Boston pediatrician in Gary: Collaborate to prevent childhood trauma

 ·  Giles Bruce, NW Times   ·   Link to Article

GARY — During the recent lead-tainted water crisis in Flint, Michigan, there was at least testing available to determine which children had been contaminated.

There is no such blood test to measure exposure to early childhood trauma, which increases the risk for cardiovascular disease, mental health problems and learning difficulties later in life.

So the medical community, schools and social services must collaborate to prevent kids from experiencing so-called toxic stress, a Boston pediatrician told a group of social workers and family counselors Friday at Indiana University Northwest.

“No one organization can handle this task on their own. That’s why it often isn’t addressed,” Dr. Renee Boynton-Jarrett, a pediatrics professor and social epidemiologist at Boston Medical Center, said in her keynote speech Friday at the IUN Forum on Child Abuse and Neglect.

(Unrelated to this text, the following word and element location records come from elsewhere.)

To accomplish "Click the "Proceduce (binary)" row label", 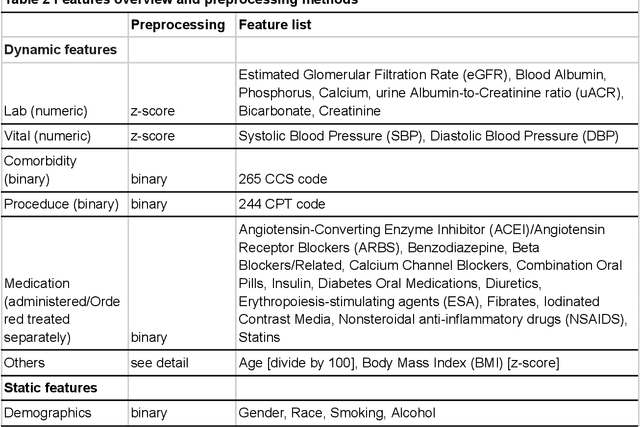I will (61, 204).
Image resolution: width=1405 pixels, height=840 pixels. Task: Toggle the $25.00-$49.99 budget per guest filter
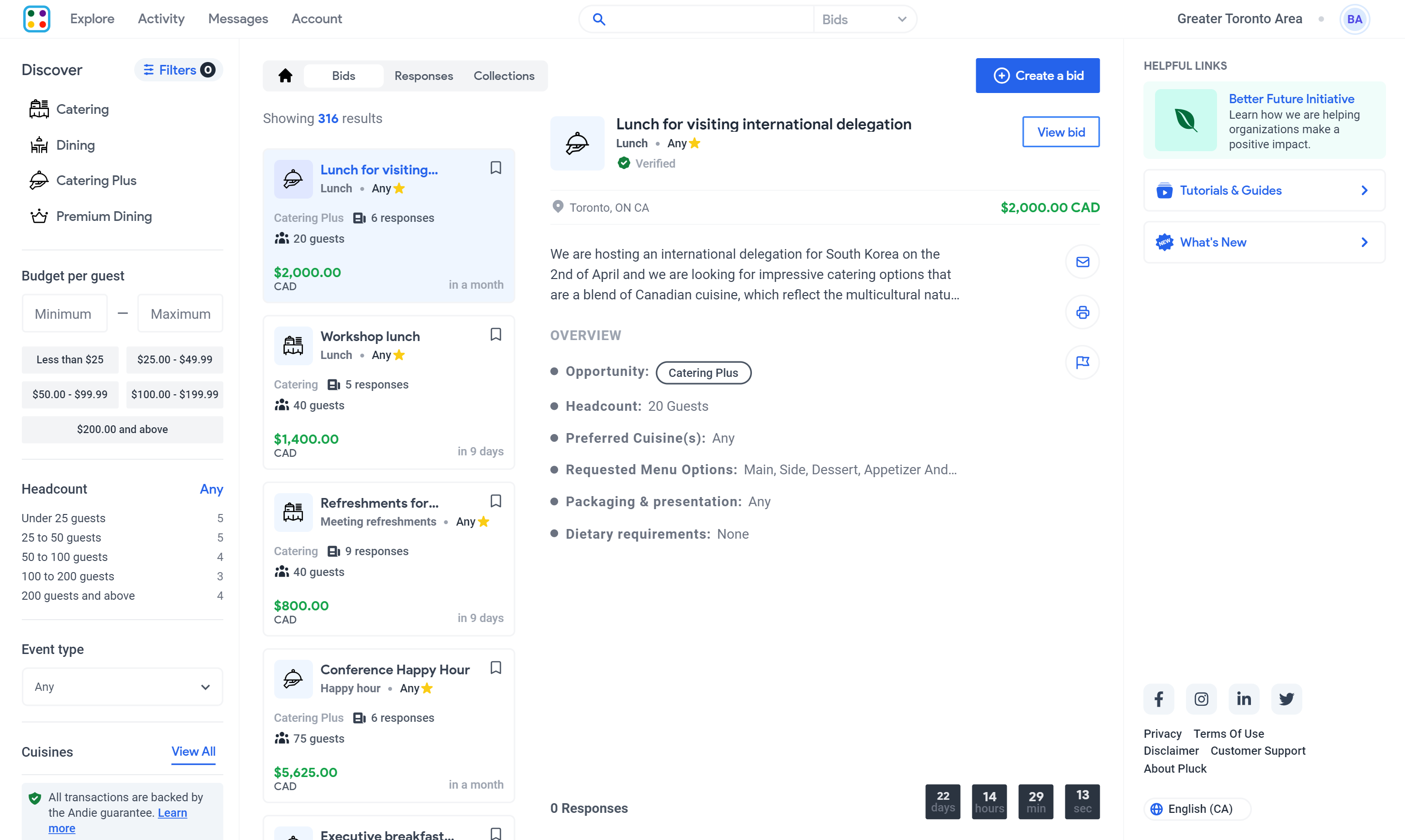tap(174, 359)
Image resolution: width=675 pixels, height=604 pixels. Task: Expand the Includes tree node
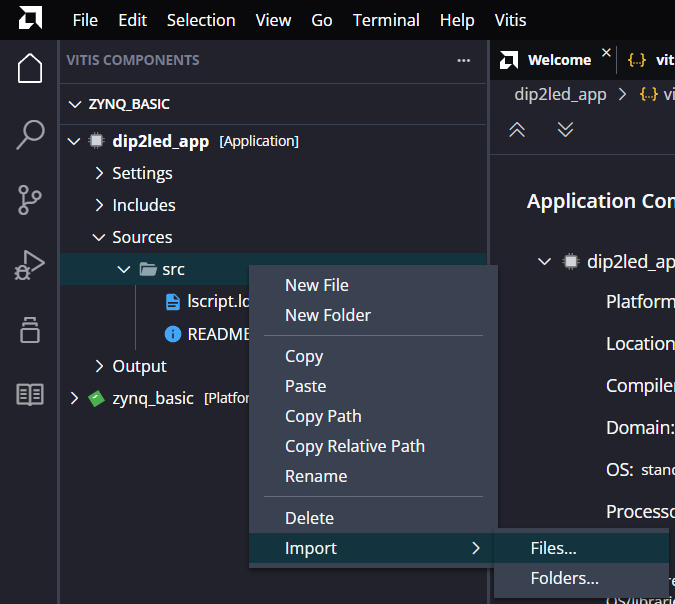99,205
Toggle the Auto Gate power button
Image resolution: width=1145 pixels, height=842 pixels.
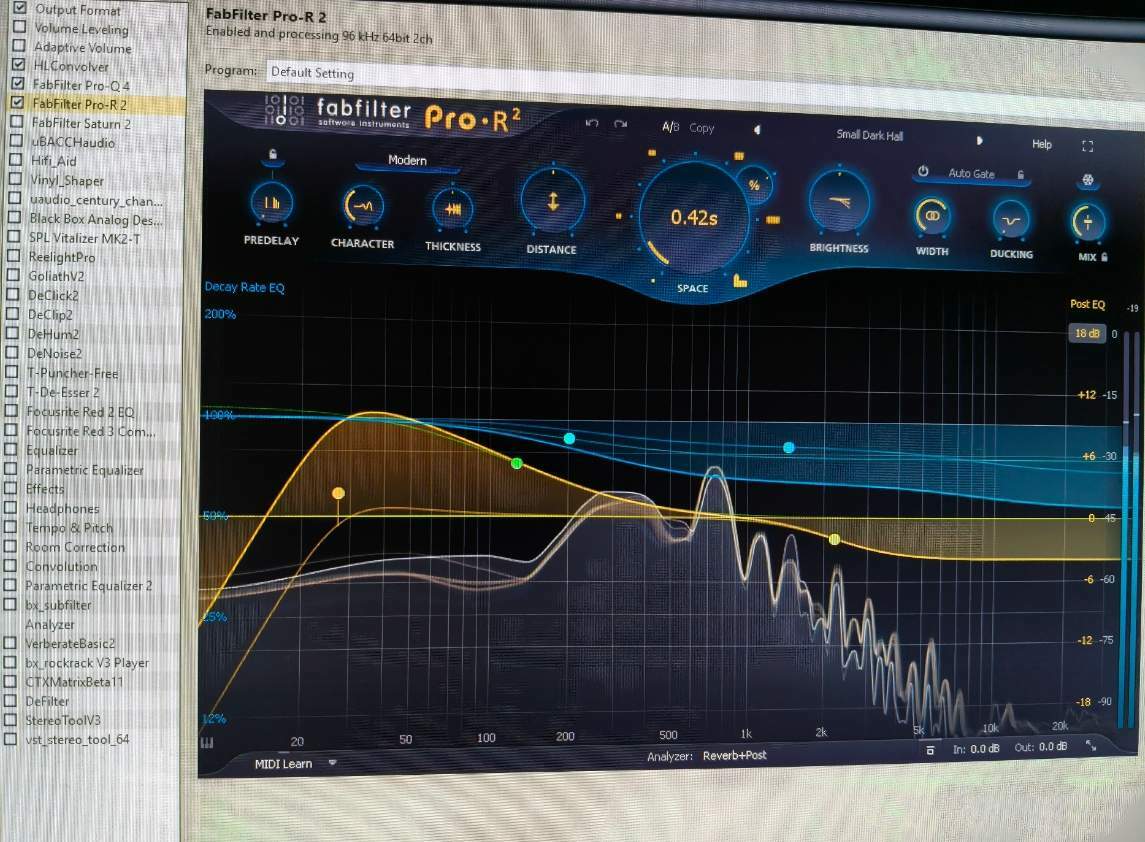[x=923, y=172]
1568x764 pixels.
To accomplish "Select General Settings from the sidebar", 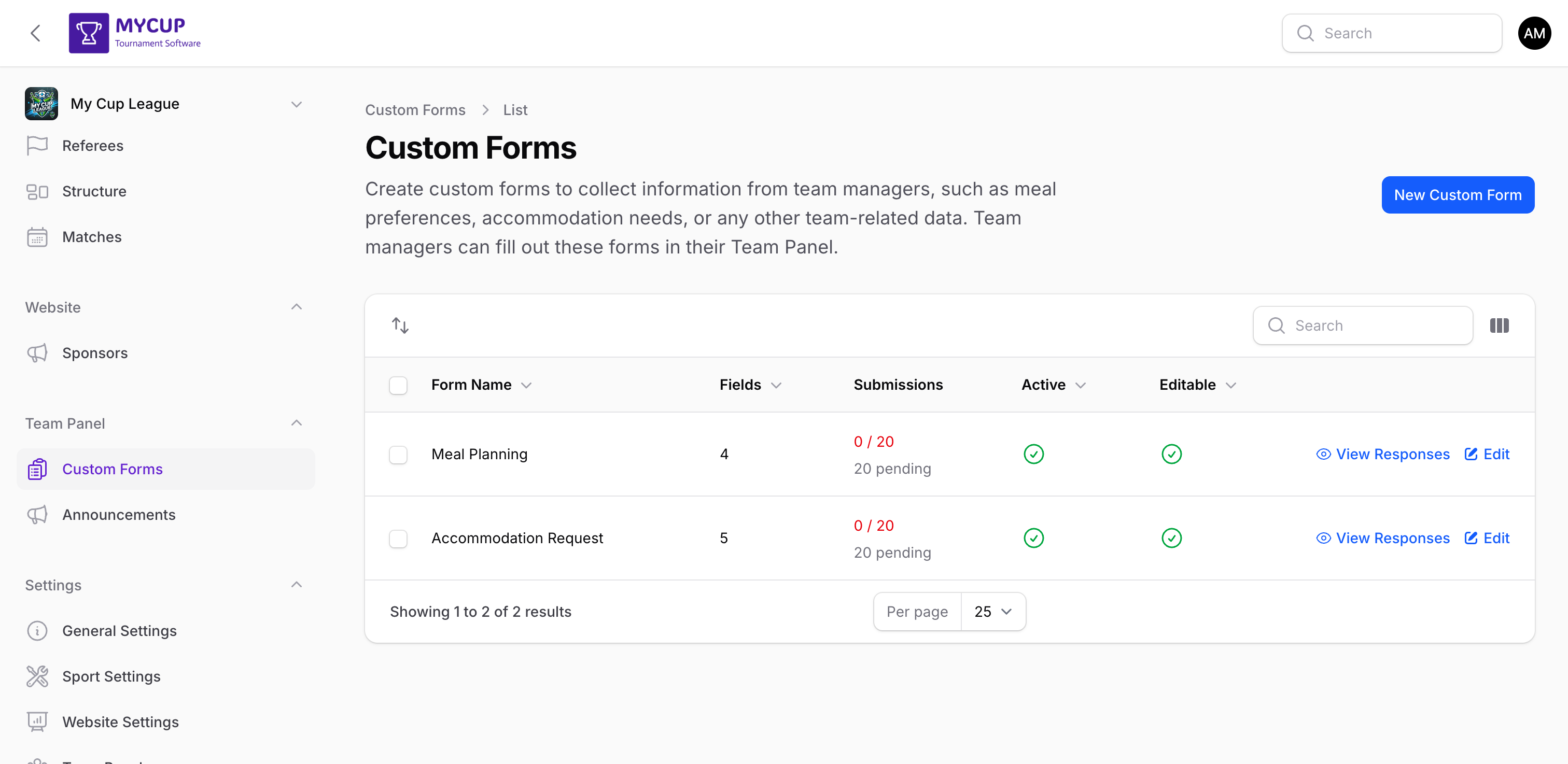I will [119, 631].

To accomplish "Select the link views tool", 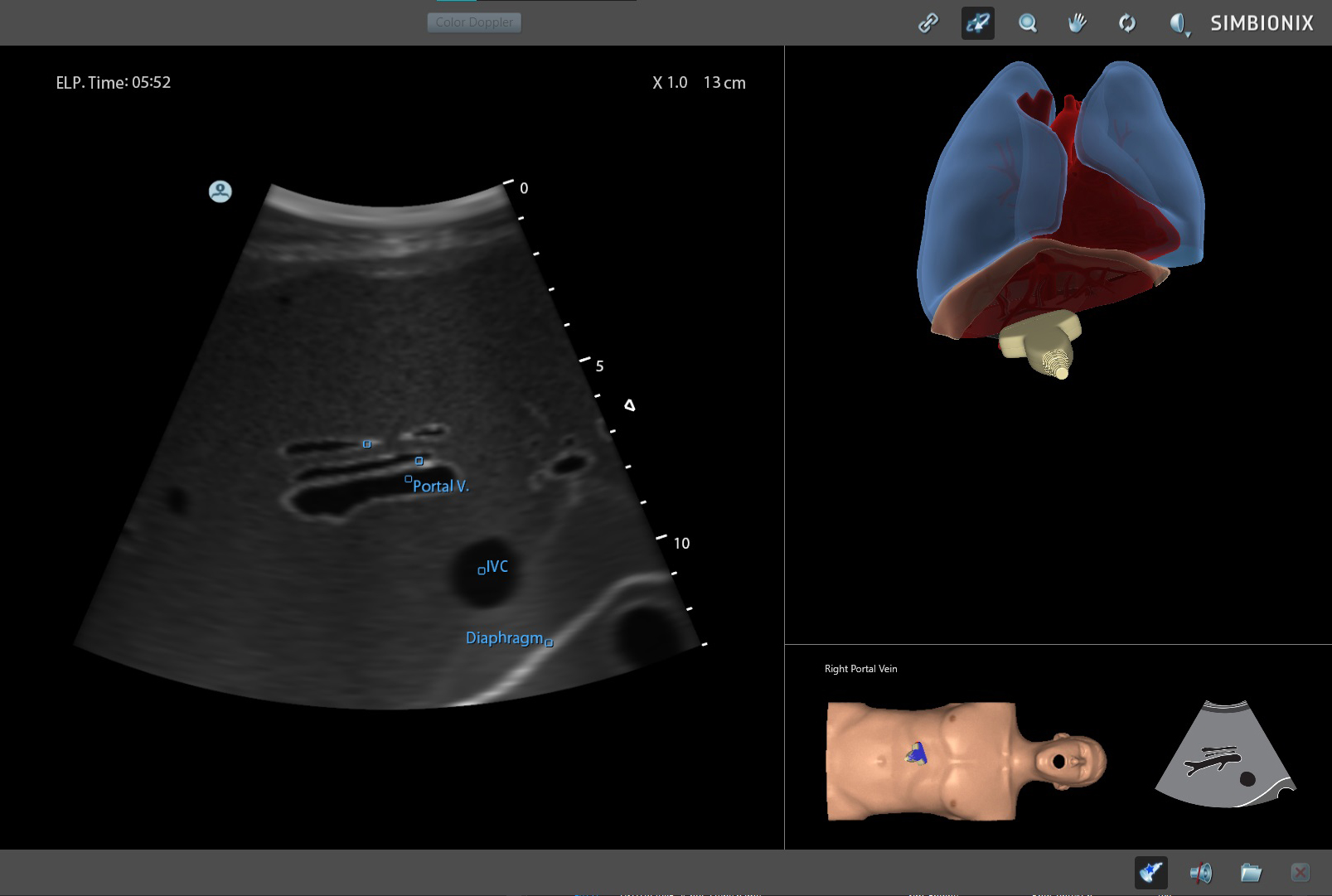I will [x=928, y=22].
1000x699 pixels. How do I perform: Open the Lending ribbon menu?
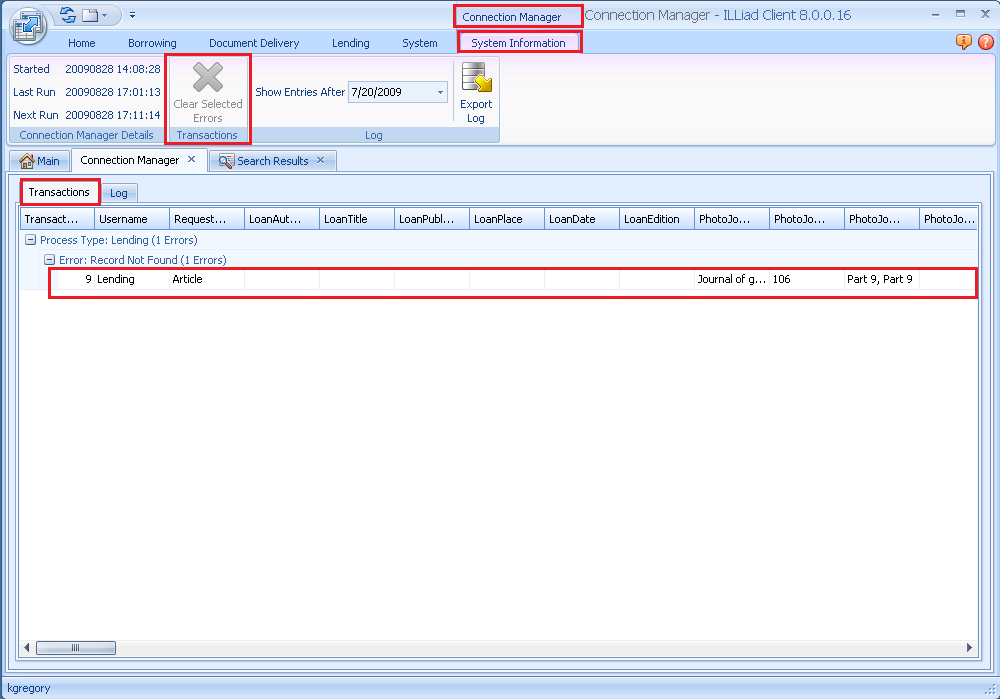pyautogui.click(x=350, y=43)
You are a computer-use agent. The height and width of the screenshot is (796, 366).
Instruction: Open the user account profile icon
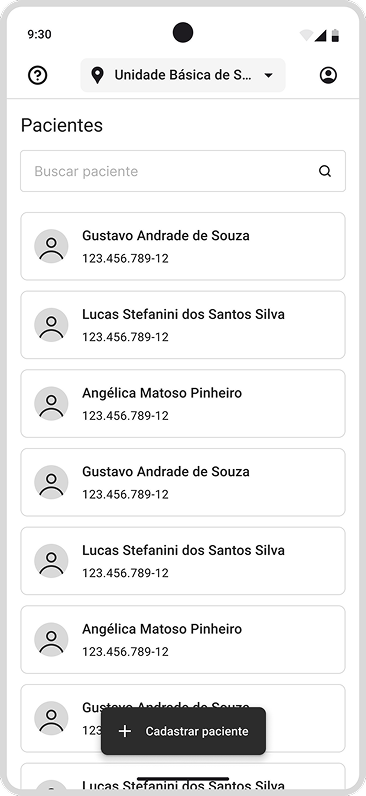[328, 76]
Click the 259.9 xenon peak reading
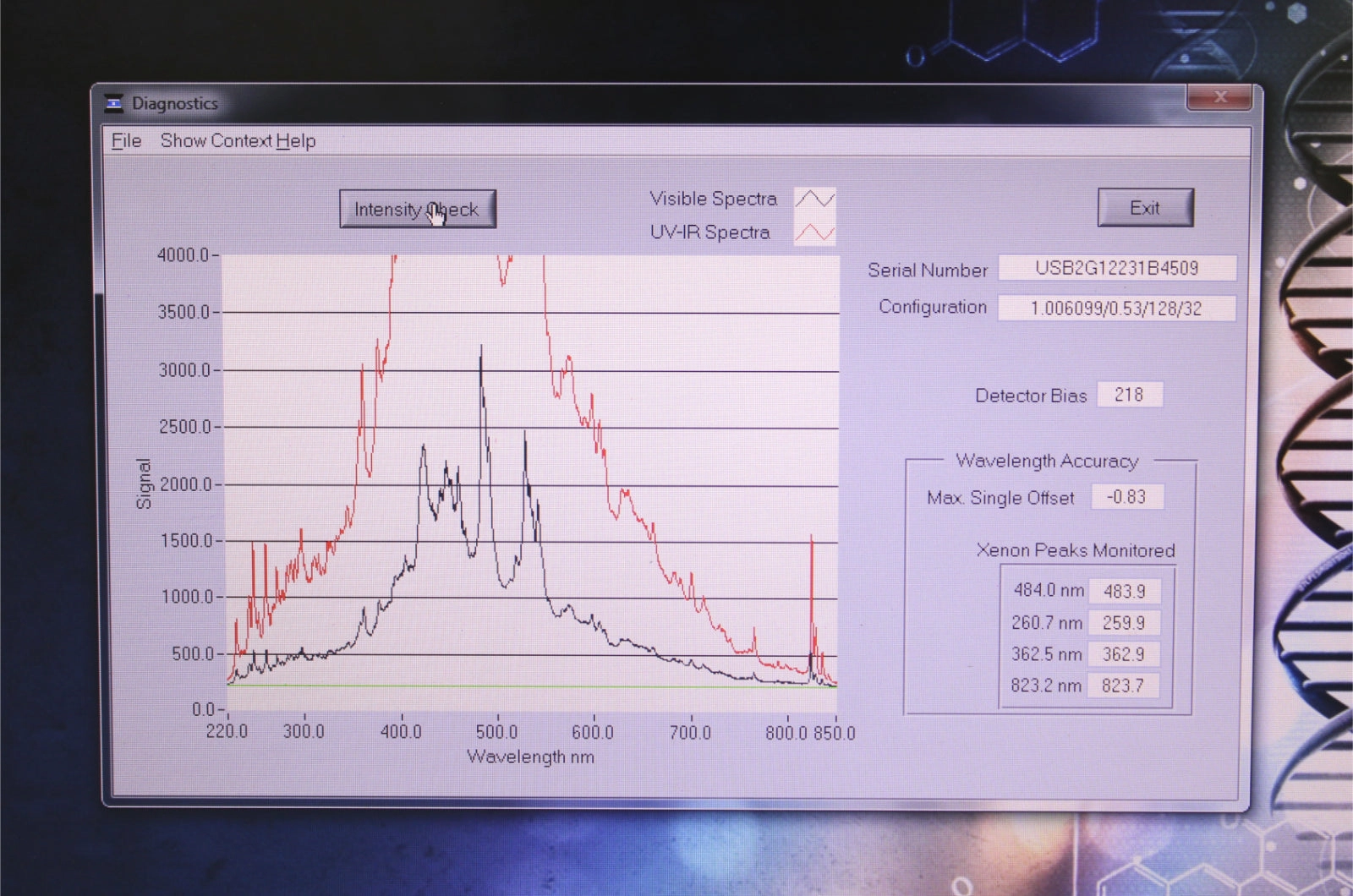This screenshot has width=1353, height=896. tap(1123, 623)
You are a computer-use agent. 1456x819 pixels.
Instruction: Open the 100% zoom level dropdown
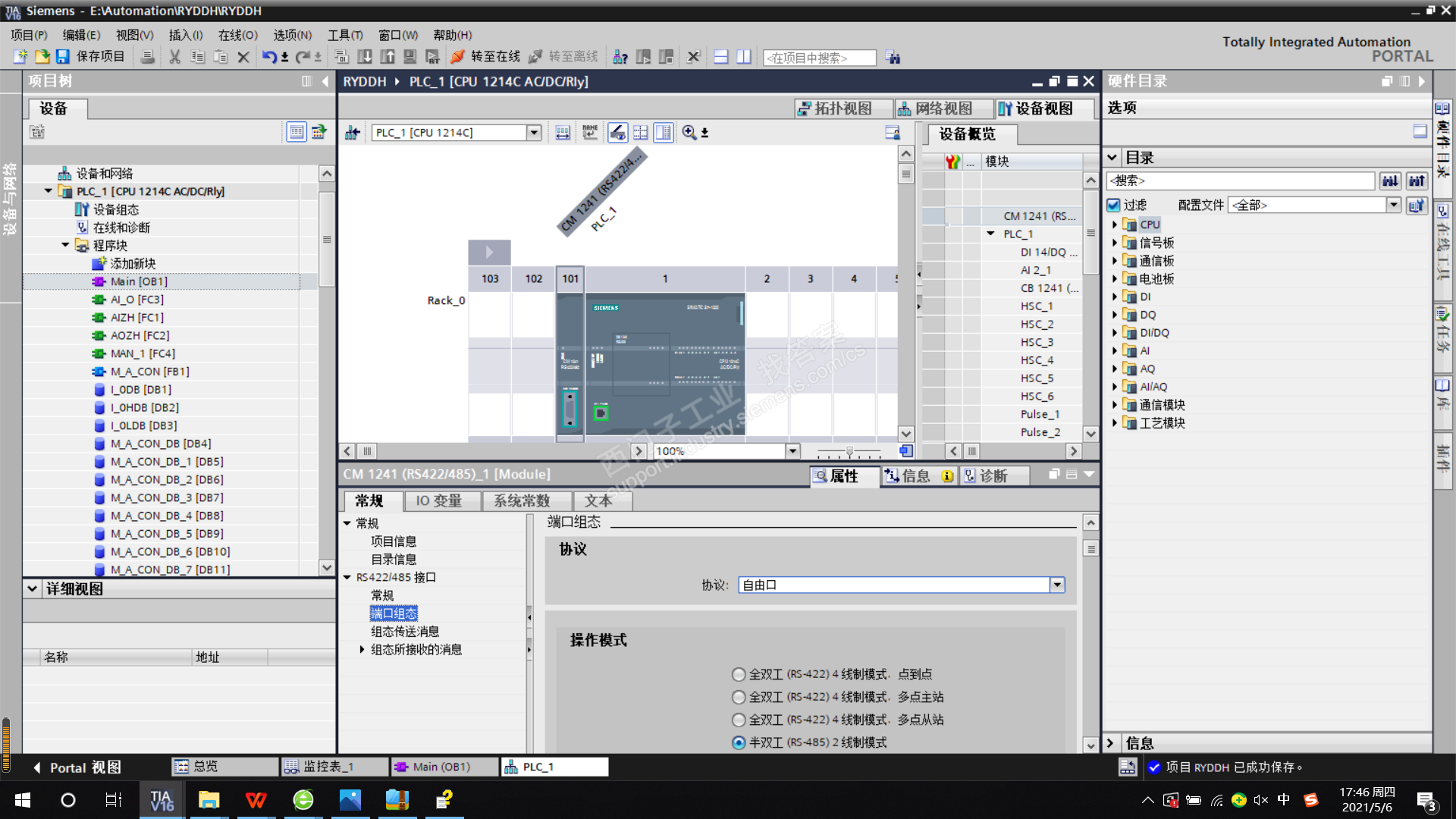click(792, 451)
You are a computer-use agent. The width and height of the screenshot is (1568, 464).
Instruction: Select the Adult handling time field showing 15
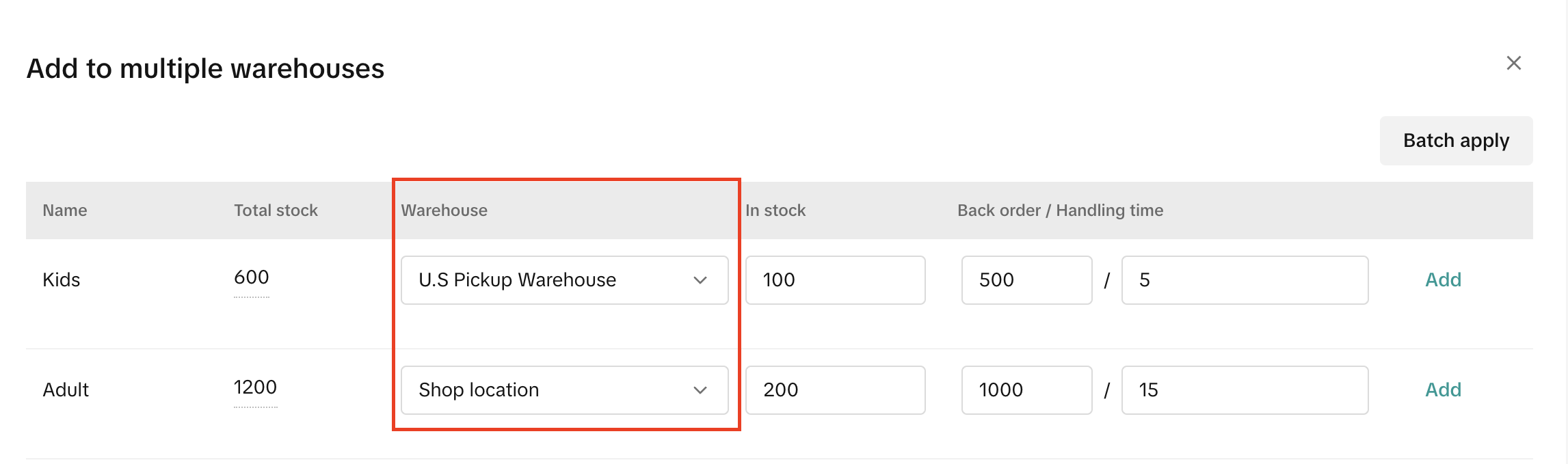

The theme of the 26th annual conference was “Raising Northwest Indiana,” which was inspired by a PBS documentary series, “The Raising of America,” which focused on the importance of early childhood well-being and featured Boynton-Jarrett’s work.

 

 

Five years ago, she founded a group in Boston called Vital Village Network, which brings together medical professionals, educators, social service providers and legal advocates to better recognize and treat childhood trauma.

 One of its initiatives has been to provide local elementary schools with tool kits for kids affected by trauma that include things like stress balls, calming scents and noise-canceling headphones.

Early stress is directly related to poor health outcomes later in life, Boyton-Jarrett said. She displayed a map of Boston that showed the areas with the most violent crime also had the highest rates of childhood obesity and hypertension. Toxic stress also can impede brain development, the majority of which occurs before age 5, she said.

She quoted the late stress researcher Hans Seyle, who said: “It’s not stress that kills us but our reaction it.” Traumatic events generate a fight-or-flight response, releasing hormones that increase blood pressure and heart rate. Too much trauma early on can cause a person’s body to later overreact to normal, everyday stressors.